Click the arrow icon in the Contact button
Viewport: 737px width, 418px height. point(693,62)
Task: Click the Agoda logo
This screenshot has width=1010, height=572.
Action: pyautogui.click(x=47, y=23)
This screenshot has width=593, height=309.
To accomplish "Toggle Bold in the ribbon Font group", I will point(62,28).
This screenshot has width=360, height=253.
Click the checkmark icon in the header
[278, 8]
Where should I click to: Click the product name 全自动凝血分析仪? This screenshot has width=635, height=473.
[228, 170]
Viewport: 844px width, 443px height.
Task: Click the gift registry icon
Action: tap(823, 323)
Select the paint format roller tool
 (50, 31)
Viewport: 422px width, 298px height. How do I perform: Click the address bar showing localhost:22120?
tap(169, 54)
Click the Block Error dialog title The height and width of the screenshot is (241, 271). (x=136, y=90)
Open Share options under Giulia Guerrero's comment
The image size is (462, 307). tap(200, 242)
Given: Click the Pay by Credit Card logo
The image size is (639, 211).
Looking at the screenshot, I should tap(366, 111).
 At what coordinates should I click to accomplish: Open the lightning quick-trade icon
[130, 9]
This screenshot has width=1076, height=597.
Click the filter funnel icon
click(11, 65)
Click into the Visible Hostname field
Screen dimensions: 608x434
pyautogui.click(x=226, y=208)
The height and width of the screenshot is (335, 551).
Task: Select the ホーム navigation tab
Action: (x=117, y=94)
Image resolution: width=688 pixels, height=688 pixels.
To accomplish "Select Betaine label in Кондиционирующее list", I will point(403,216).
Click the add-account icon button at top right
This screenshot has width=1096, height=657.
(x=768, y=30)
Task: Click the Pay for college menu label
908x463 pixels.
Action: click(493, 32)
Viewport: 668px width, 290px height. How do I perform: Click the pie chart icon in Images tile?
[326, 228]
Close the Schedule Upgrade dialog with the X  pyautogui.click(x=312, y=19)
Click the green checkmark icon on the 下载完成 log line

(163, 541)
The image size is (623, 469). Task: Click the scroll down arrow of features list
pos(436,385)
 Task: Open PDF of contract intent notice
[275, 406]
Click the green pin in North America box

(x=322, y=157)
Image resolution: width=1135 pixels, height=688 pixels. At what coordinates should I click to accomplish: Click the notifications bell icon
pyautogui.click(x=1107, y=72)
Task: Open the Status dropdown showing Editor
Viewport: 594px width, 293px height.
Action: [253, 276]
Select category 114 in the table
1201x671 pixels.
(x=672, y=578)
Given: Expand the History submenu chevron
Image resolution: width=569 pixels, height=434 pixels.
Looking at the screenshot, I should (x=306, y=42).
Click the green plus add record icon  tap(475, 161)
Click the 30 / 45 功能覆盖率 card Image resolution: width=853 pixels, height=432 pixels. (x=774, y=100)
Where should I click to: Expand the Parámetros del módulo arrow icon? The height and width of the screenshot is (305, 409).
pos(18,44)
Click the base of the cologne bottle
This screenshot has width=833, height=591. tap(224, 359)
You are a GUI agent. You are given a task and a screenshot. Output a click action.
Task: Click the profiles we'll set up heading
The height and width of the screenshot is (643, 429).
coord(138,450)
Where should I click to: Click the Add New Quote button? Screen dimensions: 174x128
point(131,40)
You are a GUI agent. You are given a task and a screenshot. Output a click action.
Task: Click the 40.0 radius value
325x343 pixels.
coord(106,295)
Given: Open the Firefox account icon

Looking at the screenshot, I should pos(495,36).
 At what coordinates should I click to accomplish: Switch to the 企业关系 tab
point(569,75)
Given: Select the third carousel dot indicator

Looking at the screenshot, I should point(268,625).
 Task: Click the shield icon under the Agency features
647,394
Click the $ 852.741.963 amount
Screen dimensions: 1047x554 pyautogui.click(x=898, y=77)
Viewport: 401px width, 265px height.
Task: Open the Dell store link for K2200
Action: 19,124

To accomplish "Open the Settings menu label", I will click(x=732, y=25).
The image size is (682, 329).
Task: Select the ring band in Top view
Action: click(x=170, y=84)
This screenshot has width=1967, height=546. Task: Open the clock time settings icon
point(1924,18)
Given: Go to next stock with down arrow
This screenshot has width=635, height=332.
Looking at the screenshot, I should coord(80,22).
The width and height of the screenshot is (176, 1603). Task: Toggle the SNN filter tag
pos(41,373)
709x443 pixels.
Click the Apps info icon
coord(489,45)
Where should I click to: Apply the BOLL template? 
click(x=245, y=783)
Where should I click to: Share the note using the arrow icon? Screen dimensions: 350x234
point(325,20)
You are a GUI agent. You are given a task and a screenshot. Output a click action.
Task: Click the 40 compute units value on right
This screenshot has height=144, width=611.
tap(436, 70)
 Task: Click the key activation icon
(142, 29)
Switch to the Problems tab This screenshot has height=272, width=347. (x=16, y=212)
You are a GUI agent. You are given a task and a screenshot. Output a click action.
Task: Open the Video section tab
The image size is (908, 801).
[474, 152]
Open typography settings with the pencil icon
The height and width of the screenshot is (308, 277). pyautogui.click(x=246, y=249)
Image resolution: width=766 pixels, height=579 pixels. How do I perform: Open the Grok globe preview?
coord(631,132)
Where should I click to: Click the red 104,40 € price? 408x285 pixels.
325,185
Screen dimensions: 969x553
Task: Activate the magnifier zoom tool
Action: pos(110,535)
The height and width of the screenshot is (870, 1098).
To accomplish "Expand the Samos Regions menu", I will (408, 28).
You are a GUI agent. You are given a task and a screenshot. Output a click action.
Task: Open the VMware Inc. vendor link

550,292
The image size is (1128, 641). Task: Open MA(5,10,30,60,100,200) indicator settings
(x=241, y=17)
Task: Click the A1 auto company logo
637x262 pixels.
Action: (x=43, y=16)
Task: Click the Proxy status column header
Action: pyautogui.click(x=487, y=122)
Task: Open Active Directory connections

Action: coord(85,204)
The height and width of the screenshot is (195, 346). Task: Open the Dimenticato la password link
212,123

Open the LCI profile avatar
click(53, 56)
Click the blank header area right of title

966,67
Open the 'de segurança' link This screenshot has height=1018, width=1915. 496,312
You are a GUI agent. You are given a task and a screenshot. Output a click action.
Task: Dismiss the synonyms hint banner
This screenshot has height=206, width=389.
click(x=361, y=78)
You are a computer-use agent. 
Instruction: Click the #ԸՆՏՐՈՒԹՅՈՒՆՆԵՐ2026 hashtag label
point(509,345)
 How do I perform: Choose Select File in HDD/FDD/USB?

+ + + +

● ACTIVITY:
From the first line to the last, retype the records exactly.

● COMPLETED TASK:
Click the arrow icon in the Contact button
Viewport: 737px width, 418px height. point(693,62)
Task: Click the Agoda logo
This screenshot has width=1010, height=572.
Action: pyautogui.click(x=47, y=23)
This screenshot has width=593, height=309.
To accomplish "Toggle Bold in the ribbon Font group", I will point(62,28).
This screenshot has width=360, height=253.
Click the checkmark icon in the header
[278, 8]
Where should I click to: Click the product name 全自动凝血分析仪? This screenshot has width=635, height=473.
[228, 170]
Viewport: 844px width, 443px height.
Task: Click the gift registry icon
Action: tap(823, 323)
Select the paint format roller tool
 (50, 31)
Viewport: 422px width, 298px height. How do I perform: Click the address bar showing localhost:22120?
tap(169, 54)
Click the Block Error dialog title The height and width of the screenshot is (241, 271). (x=136, y=90)
Open Share options under Giulia Guerrero's comment
The image size is (462, 307). tap(200, 242)
Given: Click the Pay by Credit Card logo
The image size is (639, 211).
Looking at the screenshot, I should tap(366, 111).
 At what coordinates should I click to accomplish: Open the lightning quick-trade icon
[130, 9]
This screenshot has width=1076, height=597.
Click the filter funnel icon
click(11, 65)
Click into the Visible Hostname field
Screen dimensions: 608x434
pyautogui.click(x=226, y=208)
The height and width of the screenshot is (335, 551).
Task: Select the ホーム navigation tab
Action: (x=117, y=94)
Image resolution: width=688 pixels, height=688 pixels.
To accomplish "Select Betaine label in Кондиционирующее list", I will point(403,216).
Click the add-account icon button at top right
This screenshot has width=1096, height=657.
(x=768, y=30)
Task: Click the Pay for college menu label
908x463 pixels.
Action: click(493, 32)
Viewport: 668px width, 290px height. How do I perform: Click the pie chart icon in Images tile?
[326, 228]
Close the Schedule Upgrade dialog with the X  pyautogui.click(x=312, y=19)
Click the green checkmark icon on the 下载完成 log line

(163, 541)
The image size is (623, 469). Task: Click the scroll down arrow of features list
pos(436,385)
 Task: Open PDF of contract intent notice
[275, 406]
Click the green pin in North America box

(x=322, y=157)
Image resolution: width=1135 pixels, height=688 pixels. At what coordinates should I click to accomplish: Click the notifications bell icon
pyautogui.click(x=1107, y=72)
Task: Open the Status dropdown showing Editor
Viewport: 594px width, 293px height.
Action: [253, 276]
Select category 114 in the table
1201x671 pixels.
(x=672, y=578)
Given: Expand the History submenu chevron
Image resolution: width=569 pixels, height=434 pixels.
Looking at the screenshot, I should (x=306, y=42).
Click the green plus add record icon  tap(475, 161)
Click the 30 / 45 功能覆盖率 card Image resolution: width=853 pixels, height=432 pixels. (x=774, y=100)
Where should I click to: Expand the Parámetros del módulo arrow icon? The height and width of the screenshot is (305, 409).
pos(18,44)
Click the base of the cologne bottle
This screenshot has width=833, height=591. tap(224, 359)
You are a GUI agent. You are given a task and a screenshot. Output a click action.
Task: Click the profiles we'll set up heading
The height and width of the screenshot is (643, 429).
coord(138,450)
Where should I click to: Click the Add New Quote button? Screen dimensions: 174x128
point(131,40)
You are a GUI agent. You are given a task and a screenshot. Output a click action.
Task: Click the 40.0 radius value
325x343 pixels.
coord(106,295)
Given: Open the Firefox account icon

Looking at the screenshot, I should pos(495,36).
 At what coordinates should I click to accomplish: Switch to the 企业关系 tab
point(569,75)
Given: Select the third carousel dot indicator

Looking at the screenshot, I should point(268,625).
 Task: Click the shield icon under the Agency features
647,394
Click the $ 852.741.963 amount
Screen dimensions: 1047x554 pyautogui.click(x=898, y=77)
Viewport: 401px width, 265px height.
Task: Open the Dell store link for K2200
Action: 19,124

To accomplish "Open the Settings menu label", I will click(x=732, y=25).
The image size is (682, 329).
Task: Select the ring band in Top view
Action: click(x=170, y=84)
This screenshot has width=1967, height=546. Task: Open the clock time settings icon
point(1924,18)
Given: Go to next stock with down arrow
This screenshot has width=635, height=332.
Looking at the screenshot, I should coord(80,22).
The width and height of the screenshot is (176, 1603). Task: Toggle the SNN filter tag
pos(41,373)
709x443 pixels.
Click the Apps info icon
coord(489,45)
Where should I click to: Apply the BOLL template? 
click(x=245, y=783)
Where should I click to: Share the note using the arrow icon? Screen dimensions: 350x234
point(325,20)
You are a GUI agent. You are given a task and a screenshot. Output a click action.
Task: Click the 40 compute units value on right
This screenshot has height=144, width=611.
tap(436, 70)
 Task: Click the key activation icon
(142, 29)
Switch to the Problems tab This screenshot has height=272, width=347. (x=16, y=212)
You are a GUI agent. You are given a task and a screenshot. Output a click action.
Task: Open the Video section tab
The image size is (908, 801).
[474, 152]
Open typography settings with the pencil icon
The height and width of the screenshot is (308, 277). pyautogui.click(x=246, y=249)
Image resolution: width=766 pixels, height=579 pixels. How do I perform: Open the Grok globe preview?
coord(631,132)
Where should I click to: Click the red 104,40 € price? 408x285 pixels.
325,185
Screen dimensions: 969x553
Task: Activate the magnifier zoom tool
Action: pos(110,535)
The height and width of the screenshot is (870, 1098).
To accomplish "Expand the Samos Regions menu", I will (408, 28).
You are a GUI agent. You are given a task and a screenshot. Output a click action.
Task: Open the VMware Inc. vendor link

550,292
The image size is (1128, 641). Task: Open MA(5,10,30,60,100,200) indicator settings
(x=241, y=17)
Task: Click the A1 auto company logo
637x262 pixels.
Action: (x=43, y=16)
Task: Click the Proxy status column header
Action: pyautogui.click(x=487, y=122)
Task: Open Active Directory connections

Action: coord(85,204)
The height and width of the screenshot is (195, 346). Task: Open the Dimenticato la password link
212,123

Open the LCI profile avatar
click(53, 56)
Click the blank header area right of title

966,67
Open the 'de segurança' link This screenshot has height=1018, width=1915. 496,312
You are a GUI agent. You are given a task and a screenshot. Output a click action.
Task: Dismiss the synonyms hint banner
This screenshot has height=206, width=389.
click(x=361, y=78)
You are a computer-use agent. 
Instruction: Click the #ԸՆՏՐՈՒԹՅՈՒՆՆԵՐ2026 hashtag label
point(509,345)
 How do I perform: Choose Select File in HDD/FDD/USB?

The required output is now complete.